Question 2: (Tabular TD Prediction)

In [132]:
def td_tabular_prediction(
    transitions: Iterable[TransitionStep[S]],
    γ: float,
    alph = 0.03,
    beta = 0.5,
    H = 1000
) -> Iterator[Mapping[X, float]]:
    values_map: Mapping[X, float] = {}
    counts = 1
    count_to_weight_func: Callable[[int], float] = lambda n: alph/(1+((n-1)/H)**beta)

    yield values_map

    for transition in transitions:
        weight: float = count_to_weight_func(counts)
        values_map.setdefault(transition.state, 0.)
        values_map[transition.state] += weight * (transition.reward + γ * values_map.get(transition.next_state, 0.) - values_map[transition.state])
        counts += 1

        yield values_map

Question 3: (Test new implementations of MC and TD algorithms using mrp from rl/chapter2/simple inventory mrp.py)

In [133]:
# Construct testing process
from rl.markov_process import NonTerminal
from rl.chapter2.simple_inventory_mrp import InventoryState
from rl.chapter2.simple_inventory_mrp import SimpleInventoryMRPFinite
from rl.markov_process import FiniteMarkovRewardProcess

## Set parameters
user_capacity = 2
user_poisson_lambda = 1.0
user_holding_cost = 1.0
user_stockout_cost = 10.0
user_gamma = 0.9

si_mrp = SimpleInventoryMRPFinite(
    capacity=user_capacity,
    poisson_lambda=user_poisson_lambda,
    holding_cost=user_holding_cost,
    stockout_cost=user_stockout_cost
)
Test_Process = FiniteMarkovRewardProcess(
        si_mrp.get_transition_reward_map()
    )

# test using MC in the BOOK
from rl.function_approx import Tabular, FunctionApprox
from rl.monte_carlo import mc_prediction
from rl.approximate_dynamic_programming import ValueFunctionApprox
from rl.markov_process import TransitionStep

user_episode_length = 100
user_num_episodes = 100
Initial_InventoryState = NonTerminal(InventoryState(0,0))

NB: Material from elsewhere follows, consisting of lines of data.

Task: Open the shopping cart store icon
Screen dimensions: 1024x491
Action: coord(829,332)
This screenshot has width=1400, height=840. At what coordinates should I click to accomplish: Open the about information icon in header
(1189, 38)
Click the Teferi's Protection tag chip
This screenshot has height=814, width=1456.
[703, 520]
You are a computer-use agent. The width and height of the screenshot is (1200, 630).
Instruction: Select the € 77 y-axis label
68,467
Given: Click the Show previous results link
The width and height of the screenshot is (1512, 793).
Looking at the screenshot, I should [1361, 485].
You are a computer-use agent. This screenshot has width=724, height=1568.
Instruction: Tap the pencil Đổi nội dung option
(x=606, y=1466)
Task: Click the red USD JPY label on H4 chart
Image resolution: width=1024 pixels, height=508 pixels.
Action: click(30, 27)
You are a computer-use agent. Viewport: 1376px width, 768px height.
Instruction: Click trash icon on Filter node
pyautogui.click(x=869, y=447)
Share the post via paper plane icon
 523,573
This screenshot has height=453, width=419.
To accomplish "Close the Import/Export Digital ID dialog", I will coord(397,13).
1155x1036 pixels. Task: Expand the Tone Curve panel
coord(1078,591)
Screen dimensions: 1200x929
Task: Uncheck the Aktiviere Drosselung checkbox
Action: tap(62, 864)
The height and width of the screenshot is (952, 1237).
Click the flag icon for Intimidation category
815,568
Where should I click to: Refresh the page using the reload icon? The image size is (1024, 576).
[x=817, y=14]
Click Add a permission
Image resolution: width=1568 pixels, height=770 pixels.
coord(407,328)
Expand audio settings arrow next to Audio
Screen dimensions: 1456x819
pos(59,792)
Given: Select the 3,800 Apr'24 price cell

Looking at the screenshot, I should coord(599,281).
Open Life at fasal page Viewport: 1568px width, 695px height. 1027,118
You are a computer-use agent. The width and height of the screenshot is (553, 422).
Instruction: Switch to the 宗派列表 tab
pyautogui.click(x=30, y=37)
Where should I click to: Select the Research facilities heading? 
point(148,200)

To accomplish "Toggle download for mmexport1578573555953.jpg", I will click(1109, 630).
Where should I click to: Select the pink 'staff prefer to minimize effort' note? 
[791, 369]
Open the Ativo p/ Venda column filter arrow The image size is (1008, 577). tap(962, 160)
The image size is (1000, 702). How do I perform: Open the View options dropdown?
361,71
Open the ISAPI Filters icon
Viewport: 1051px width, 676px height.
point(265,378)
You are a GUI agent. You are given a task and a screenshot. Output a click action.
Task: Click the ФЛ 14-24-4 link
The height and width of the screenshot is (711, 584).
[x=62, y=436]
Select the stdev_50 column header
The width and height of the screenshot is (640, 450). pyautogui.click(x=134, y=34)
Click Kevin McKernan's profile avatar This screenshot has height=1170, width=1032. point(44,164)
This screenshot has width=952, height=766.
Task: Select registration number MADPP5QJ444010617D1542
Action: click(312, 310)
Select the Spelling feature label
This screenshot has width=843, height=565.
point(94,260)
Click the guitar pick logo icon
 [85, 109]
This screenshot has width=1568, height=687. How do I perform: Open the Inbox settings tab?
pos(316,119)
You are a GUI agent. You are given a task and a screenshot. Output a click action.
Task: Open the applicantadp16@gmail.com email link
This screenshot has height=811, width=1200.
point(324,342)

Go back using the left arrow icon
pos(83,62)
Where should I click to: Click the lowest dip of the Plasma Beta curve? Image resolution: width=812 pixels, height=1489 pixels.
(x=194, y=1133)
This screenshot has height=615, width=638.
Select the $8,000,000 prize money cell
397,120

pred_mc: Iterator[ValueFunctionApprox[S]] = mc_prediction(
         traces = si_mrp.reward_traces(Constant(Initial_InventoryState)),
         approx_0 = Tabular(),
         γ = user_gamma
)
pred_mc_tabular: ValueFunctionApprox[S] \
    = iterate.last(itertools.islice(pred_mc, user_num_episodes))

print("Tabular MC in book")
pprint({s: pred_mc_tabular(s) for s in Test_Process.non_terminal_states})
pred_mc_test: Iterator[ValueFunctionApprox[S]] = mc_tabular_prediction(
              traces = si_mrp.reward_traces(Constant(Initial_InventoryState)),
              γ = user_gamma
)
pred_mc_tabular_test: Mapping[X, float] \
    = iterate.last(itertools.islice(pred_mc_test, user_num_episodes))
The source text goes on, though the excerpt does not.